De la régulation carcérale à la prévention de la récidive : pour une action déterminée au profit de l'œuvre de Justice

22 Jul 2020

Le 7 juillet dernier, pour son premier déplacement officiel en qualité de Garde des Sceaux, Eric Dupond-Moretti choisissait la prison de Fresnes pour se réjouir de la baisse du taux d'occupation dans les établissements pénitentiaires. Une visite d'autant plus symbolique que, en raison de la crise du Covid-19, le taux d'occupation venait de repasser sous la barre des 100%, une première fois depuis 20 ans. 

 

Dans cette note, Olivier Caquineau, ancien Secrétaire général du SNEPAP-FSU rappelle pourtant que cette baisse est loin d'être pérenne et trouve d'abord son origine dans la situation sanitaire exceptionnelle, le confinement ayant notamment provoqué un ralentissement de l'activité juridictionnelle et favorisé le recours aux peines alternatives. Si la crise a montré que la surpopulation carcérale n'était pas un mal nécessaire, il semble aujourd'hui impératif d'aller plus loin en continuant de mener la réflexion sur les alternatives à la prison et en opérant un rééquilibrage budgétaire en faveur des Services Pénitentiaires d'Insertion et de Probation (SPIP). 

 

Pour régler ce problème "structurel" dénoncé par la CEDH, l'auteur présente 9 recommandations permettant de réguler au mieux la population carcérale et prévenir la récidive : 

 

Recommandation n°1 : Etablir un numerus clausus qui permette d’atteindre l’encellulement individuel pour tous.

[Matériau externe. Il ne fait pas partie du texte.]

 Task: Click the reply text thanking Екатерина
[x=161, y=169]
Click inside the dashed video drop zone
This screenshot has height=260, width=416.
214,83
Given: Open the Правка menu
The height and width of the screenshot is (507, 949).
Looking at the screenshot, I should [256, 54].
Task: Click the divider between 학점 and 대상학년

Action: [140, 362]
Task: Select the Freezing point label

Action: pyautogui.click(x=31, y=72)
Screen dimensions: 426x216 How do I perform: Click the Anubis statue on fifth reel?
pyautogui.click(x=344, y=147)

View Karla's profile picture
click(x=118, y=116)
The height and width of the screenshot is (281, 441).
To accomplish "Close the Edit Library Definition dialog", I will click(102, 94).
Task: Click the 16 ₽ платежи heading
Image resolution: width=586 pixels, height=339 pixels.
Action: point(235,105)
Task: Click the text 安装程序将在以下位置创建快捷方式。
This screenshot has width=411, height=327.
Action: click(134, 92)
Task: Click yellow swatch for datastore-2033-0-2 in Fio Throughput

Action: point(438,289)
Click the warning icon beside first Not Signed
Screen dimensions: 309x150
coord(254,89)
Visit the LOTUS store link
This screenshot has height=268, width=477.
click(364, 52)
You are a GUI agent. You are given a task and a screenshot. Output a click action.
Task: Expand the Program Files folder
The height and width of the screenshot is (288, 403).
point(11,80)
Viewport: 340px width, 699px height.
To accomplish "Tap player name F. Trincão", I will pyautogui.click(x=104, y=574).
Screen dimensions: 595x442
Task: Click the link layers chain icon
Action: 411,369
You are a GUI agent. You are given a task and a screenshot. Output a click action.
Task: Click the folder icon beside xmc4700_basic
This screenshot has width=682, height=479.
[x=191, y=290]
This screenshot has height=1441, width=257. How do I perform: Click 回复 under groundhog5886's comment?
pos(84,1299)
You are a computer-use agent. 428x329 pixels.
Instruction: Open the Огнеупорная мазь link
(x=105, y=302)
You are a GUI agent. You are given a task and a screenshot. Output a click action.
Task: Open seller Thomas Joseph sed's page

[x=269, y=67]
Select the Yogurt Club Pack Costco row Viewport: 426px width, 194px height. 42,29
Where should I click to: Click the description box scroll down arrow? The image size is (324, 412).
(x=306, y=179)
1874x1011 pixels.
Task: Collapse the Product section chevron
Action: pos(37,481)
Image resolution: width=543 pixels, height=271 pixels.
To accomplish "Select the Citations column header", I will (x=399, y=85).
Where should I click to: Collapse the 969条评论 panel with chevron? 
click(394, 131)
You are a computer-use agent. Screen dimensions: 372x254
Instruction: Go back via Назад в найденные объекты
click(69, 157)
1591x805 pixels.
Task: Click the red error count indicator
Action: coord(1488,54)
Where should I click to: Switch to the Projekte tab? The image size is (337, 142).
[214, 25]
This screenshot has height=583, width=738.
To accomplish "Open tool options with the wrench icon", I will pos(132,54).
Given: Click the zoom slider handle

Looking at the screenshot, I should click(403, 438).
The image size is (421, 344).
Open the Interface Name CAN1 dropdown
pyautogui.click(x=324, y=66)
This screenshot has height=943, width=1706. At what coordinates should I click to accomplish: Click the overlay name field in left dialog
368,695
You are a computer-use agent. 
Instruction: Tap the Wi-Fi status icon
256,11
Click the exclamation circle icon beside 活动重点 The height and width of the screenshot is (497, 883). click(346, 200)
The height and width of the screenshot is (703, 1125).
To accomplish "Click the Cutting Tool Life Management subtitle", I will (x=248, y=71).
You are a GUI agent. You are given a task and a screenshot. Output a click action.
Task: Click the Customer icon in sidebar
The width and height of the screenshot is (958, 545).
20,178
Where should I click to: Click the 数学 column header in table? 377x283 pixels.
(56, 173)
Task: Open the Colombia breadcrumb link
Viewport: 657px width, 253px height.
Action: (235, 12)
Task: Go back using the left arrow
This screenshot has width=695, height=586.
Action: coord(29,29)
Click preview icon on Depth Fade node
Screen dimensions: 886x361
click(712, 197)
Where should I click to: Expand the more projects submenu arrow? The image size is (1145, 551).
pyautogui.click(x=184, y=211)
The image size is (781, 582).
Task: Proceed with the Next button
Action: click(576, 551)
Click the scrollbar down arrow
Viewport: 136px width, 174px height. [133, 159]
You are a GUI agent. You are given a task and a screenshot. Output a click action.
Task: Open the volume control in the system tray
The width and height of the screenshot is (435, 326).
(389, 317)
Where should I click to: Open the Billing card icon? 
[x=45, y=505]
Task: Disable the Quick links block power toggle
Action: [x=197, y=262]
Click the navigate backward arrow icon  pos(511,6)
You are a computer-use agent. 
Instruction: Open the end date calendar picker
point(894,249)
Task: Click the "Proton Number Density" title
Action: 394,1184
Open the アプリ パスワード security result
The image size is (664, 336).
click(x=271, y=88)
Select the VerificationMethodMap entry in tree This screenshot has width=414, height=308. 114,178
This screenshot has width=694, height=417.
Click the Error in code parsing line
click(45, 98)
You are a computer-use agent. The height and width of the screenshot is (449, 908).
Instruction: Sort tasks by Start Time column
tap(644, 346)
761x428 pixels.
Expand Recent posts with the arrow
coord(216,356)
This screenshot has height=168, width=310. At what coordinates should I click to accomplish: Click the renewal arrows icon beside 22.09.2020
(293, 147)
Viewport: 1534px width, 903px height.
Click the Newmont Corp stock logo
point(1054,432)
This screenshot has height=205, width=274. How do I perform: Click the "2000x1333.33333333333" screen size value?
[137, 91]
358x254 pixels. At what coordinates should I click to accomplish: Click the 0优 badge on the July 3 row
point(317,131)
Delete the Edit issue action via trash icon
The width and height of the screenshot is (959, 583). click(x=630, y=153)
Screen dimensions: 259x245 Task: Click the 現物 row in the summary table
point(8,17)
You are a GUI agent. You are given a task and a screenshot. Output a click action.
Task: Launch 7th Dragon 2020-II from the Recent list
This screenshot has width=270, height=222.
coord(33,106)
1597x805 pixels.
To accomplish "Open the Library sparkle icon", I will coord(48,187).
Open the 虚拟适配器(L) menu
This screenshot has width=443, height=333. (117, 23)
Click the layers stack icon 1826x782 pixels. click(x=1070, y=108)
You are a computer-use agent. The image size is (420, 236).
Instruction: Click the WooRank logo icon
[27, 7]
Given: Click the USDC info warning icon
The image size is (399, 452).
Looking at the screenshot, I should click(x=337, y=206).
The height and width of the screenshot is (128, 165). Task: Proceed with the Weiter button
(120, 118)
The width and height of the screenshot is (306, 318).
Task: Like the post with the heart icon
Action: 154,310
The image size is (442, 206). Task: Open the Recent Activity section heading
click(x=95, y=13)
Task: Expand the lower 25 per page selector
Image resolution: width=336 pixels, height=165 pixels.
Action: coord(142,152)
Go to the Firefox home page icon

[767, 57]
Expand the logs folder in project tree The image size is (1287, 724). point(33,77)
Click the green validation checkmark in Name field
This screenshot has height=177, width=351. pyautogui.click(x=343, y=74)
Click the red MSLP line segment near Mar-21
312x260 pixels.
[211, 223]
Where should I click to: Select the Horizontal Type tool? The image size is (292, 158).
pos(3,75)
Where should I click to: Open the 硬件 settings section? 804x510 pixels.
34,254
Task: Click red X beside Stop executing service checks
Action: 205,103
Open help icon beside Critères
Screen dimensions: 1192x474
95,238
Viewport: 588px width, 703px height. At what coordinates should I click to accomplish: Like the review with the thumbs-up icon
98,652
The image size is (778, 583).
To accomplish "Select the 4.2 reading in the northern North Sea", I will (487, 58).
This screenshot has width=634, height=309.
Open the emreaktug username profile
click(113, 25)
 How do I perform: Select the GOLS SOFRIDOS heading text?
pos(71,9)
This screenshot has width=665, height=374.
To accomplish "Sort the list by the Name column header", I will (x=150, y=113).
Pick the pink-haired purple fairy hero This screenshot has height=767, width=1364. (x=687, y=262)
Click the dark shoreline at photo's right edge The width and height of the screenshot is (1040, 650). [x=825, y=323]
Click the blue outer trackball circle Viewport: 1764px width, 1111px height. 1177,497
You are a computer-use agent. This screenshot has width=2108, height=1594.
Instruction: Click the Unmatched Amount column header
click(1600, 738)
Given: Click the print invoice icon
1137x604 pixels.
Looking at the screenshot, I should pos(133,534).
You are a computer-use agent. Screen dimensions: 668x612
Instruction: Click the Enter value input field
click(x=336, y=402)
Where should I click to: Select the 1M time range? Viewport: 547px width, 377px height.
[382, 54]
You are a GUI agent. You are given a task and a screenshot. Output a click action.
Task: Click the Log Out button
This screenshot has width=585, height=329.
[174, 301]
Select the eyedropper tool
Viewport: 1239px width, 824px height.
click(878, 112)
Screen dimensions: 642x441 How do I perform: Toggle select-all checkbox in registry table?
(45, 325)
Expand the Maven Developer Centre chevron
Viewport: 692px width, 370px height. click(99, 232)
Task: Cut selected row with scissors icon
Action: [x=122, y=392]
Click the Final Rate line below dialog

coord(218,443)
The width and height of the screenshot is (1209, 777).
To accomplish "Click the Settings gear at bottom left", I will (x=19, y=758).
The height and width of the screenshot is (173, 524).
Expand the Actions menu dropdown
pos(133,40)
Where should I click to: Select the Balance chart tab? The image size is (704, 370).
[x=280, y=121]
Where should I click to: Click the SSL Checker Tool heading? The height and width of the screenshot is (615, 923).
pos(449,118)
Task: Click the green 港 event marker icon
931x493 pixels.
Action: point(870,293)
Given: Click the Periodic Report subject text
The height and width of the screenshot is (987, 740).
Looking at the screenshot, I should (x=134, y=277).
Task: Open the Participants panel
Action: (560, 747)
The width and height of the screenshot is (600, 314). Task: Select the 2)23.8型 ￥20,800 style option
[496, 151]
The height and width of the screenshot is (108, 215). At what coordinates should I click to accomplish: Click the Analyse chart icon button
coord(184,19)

Cela supposerait de bloquer toute hausse des incarcérations par la loi et le règlement mais aussi de poser le principe selon lequel aucune incarcération ne serait possible sans sortie préalable. Pour ce faire le dispositif de libération sous contrainte peut incarner une variable d’ajustement.

 

Recommandation n°2 : Créer une peine de probation autonome afin que la peine d’emprisonnement ne soit plus l’unique sanction de référence. Cela supposerait de fusionner les diverses modalités d’exécution de peine au sein d’une peine de probation autonome : une fois prononcée par le tribunal, il appartiendrait au juge de l’application des peines, après une évaluation par le SPIP, de définir les interdictions et obligations pour le temps de mise à l’épreuve. La mesure nécessiterait évidemment un abondement en ressources humaines pour que les juridictions puissent répondre.

 

Recommandation n°3 :  Créer une automaticité de la remise en liberté accompagnée au 2/3 de peine pour les délits, au moins à titre expérimental. On pourrait aussi envisager de supprimer les dispositifs de crédit de réduction de peine et/ou de réduction supplémentaire de peine. La durée de la détention ne serait pas plus longue en moyenne si la libération anticipée sous contrôle devenait automatique.

 

Recommandation n°4 : Renforcer les services de l’application des peines, de l’exécution des peines, les SPIP et leurs partenaires de droit commun. Il semble donc indispensable de fixer un ratio théorique moyen de 40 personnes suivies maximum par CPIP. Le nombre de juge de l’application des peines, de magistrats du parquet consacrés à l’exécution des peines, de greffiers et de personnels administratifs doit également être considérablement augmenté. L’abondement en ressources humaines doit s’accompagner de moyens matériels adaptés, y compris pour les partenaires (sanctuarisation des subventions, notamment).

 

Recommandation n°5 : Œuvrer pour une méthodologie d’intervention adaptée, des liens avec l’université renforcés, l’évaluation de l’action publique. Cela pourrait passer par pérennisation et une réactivation de l’Observatoire de la récidive et de la désistance. L’évaluation des pratiques et des méthodes d’intervention doit être renforcée, systématisée. Les liens avec l’université doivent être renforcés, les recherches-actions locales multipliées avec des budgets dédiés et sanctuarisés. Les personnels de l’exécution des peines, au premier rang desquels les personnels pénitentiaires d’insertion et de probation, doivent bénéficier d’un temps d’information et de recherche.

 

Recommandation n°6 :  Faire entrer le droit du travail en prison (contrat de travail, protection sociale, expression collective, rémunération)

 

Recommandation n°7 : Travailler à la préparation de la sortie, à des partenariats renforcés pour l’accès à l’emploi et à la formation, à l’accès aux nouvelles technologies (téléphonie et internet en détention).

 

Recommandation n°8 : Réunir une conférence de consensus sur la redéfinition du périmètre du champ pénal afin d’établir un état des lieux et de poser les fondations d’une vaste révision du code pénal.

 

Recommandation n°9 : Réviser le périmètre de la comparution immédiate (29,7 % des mises sous écrou au quatrième trimestre 2019), outil de gestion des flux d’une justice à l’agonie.